Cronaca
Truffa un'anziana ad appena 17 anni con la tecnica del finto carabiniere, la polizia di Ragusa lo ferma e lo colloca in comunità
L'episodio è accaduto nel marzo scorso: è riuscito a portare via sino a 20mila euro
Gli investigatori della Squadra Mobile della Questura di Ragusa hanno dato esecuzione a una misura cautelare di collocamento in comunità, disposta dal gip del Tribunale per i minorenni di Catania su richiesta della Procura etnea, nei confronti di un diciassettenne residente a Ragusa.
Resta ferma la presunzione di innocenza sino a eventuale condanna definitiva.
Il giovane è ritenuto indiziato del reato di truffa ai danni di un’anziana.
I fatti, risalenti a marzo 2025, si inquadrano nella nota tipologia del cosiddetto “finto carabiniere”.
Secondo quanto ricostruito, la vittima sarebbe stata contattata telefonicamente e informata di un presunto grave incidente stradale provocato dal figlio, che sarebbe stato tratto in arresto.

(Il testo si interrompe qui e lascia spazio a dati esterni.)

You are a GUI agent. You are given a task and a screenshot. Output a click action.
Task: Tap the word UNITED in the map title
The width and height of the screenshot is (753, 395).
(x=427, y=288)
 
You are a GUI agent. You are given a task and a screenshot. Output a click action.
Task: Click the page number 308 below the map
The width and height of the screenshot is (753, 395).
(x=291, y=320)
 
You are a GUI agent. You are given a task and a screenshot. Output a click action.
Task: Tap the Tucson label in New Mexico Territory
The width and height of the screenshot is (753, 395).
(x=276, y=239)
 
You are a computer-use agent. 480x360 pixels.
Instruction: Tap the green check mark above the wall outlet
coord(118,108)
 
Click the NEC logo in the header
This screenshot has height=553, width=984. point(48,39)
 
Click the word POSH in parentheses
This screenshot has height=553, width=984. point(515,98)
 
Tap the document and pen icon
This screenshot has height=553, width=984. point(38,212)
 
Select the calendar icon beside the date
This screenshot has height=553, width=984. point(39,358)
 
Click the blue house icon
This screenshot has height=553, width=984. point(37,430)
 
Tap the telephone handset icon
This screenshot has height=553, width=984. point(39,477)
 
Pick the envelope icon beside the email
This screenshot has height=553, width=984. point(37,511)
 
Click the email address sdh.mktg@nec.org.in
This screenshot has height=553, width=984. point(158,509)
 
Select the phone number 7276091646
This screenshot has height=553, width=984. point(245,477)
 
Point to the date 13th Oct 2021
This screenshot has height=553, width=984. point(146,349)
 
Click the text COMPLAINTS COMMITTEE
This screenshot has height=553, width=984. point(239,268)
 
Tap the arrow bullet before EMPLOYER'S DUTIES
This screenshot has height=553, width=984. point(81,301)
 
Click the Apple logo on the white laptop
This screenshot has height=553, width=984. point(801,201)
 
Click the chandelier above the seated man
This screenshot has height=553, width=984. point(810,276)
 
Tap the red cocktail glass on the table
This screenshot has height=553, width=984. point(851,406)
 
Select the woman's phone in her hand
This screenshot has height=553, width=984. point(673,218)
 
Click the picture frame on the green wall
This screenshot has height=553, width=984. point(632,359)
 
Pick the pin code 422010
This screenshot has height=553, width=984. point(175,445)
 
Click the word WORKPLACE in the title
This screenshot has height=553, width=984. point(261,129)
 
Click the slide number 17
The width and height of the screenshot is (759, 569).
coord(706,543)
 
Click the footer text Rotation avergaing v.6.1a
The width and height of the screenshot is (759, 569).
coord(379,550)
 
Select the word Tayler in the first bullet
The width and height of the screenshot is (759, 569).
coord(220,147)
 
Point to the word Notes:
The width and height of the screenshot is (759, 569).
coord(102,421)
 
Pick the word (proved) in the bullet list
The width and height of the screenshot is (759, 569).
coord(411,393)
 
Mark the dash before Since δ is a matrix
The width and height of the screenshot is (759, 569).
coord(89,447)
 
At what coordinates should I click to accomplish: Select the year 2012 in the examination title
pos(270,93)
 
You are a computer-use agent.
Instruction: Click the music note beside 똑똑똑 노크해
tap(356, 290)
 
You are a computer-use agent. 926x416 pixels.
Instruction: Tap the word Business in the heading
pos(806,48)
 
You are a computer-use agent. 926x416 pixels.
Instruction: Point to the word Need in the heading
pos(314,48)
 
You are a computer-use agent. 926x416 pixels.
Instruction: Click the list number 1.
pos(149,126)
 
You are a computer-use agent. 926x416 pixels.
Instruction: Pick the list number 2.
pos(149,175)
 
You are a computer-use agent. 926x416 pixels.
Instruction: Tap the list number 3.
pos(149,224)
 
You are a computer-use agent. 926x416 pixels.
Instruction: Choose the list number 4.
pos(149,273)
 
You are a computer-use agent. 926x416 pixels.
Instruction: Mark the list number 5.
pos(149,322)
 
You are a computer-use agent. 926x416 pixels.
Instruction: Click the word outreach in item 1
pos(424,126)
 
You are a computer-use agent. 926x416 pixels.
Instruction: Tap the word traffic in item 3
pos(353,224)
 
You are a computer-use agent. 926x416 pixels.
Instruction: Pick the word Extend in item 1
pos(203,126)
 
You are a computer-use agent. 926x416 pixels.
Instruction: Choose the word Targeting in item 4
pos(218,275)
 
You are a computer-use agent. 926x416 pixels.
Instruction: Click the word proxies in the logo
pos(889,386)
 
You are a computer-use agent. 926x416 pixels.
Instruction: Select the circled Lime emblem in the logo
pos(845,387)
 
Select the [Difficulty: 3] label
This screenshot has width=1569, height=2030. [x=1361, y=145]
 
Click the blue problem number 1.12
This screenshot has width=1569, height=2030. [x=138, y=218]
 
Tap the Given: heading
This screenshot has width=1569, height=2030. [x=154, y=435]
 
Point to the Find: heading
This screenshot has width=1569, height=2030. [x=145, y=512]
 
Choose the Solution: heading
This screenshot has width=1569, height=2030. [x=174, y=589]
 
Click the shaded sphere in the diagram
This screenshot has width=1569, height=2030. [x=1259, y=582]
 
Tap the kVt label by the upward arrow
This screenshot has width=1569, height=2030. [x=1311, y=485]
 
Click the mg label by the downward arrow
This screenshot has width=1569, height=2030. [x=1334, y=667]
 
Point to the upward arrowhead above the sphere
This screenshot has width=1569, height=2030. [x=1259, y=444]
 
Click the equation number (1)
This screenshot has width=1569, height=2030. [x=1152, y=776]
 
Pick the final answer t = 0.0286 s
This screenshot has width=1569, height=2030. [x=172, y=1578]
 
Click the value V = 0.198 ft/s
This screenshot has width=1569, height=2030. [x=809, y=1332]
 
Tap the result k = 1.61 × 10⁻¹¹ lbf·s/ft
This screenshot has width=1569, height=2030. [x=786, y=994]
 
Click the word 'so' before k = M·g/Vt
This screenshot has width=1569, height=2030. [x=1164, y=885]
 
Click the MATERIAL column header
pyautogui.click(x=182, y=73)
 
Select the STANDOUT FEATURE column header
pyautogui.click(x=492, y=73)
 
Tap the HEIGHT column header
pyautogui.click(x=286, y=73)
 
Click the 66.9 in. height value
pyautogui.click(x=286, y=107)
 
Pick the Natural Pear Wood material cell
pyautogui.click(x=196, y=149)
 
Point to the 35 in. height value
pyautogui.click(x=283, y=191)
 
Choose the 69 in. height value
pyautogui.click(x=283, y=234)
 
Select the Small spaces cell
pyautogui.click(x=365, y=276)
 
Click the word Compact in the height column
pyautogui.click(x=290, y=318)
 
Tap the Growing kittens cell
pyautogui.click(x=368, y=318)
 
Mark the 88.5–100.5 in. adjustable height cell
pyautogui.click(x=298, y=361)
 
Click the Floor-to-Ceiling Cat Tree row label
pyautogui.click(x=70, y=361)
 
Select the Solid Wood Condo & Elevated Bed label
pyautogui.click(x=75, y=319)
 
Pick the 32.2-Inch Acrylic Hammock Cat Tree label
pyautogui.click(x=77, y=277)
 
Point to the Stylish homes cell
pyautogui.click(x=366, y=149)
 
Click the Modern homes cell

Per evitarne la detenzione, le sarebbe stato richiesto il versamento di una somma ingente e la consegna di monili in oro, per un valore complessivo superiore a 20.000 euro.
Sulla base degli elementi raccolti, che dovranno essere vagliati in sede giudiziaria, il minorenne è stato collocato in una comunità ed è a disposizione della Procura della Repubblica presso il Tribunale per i minorenni di Catania.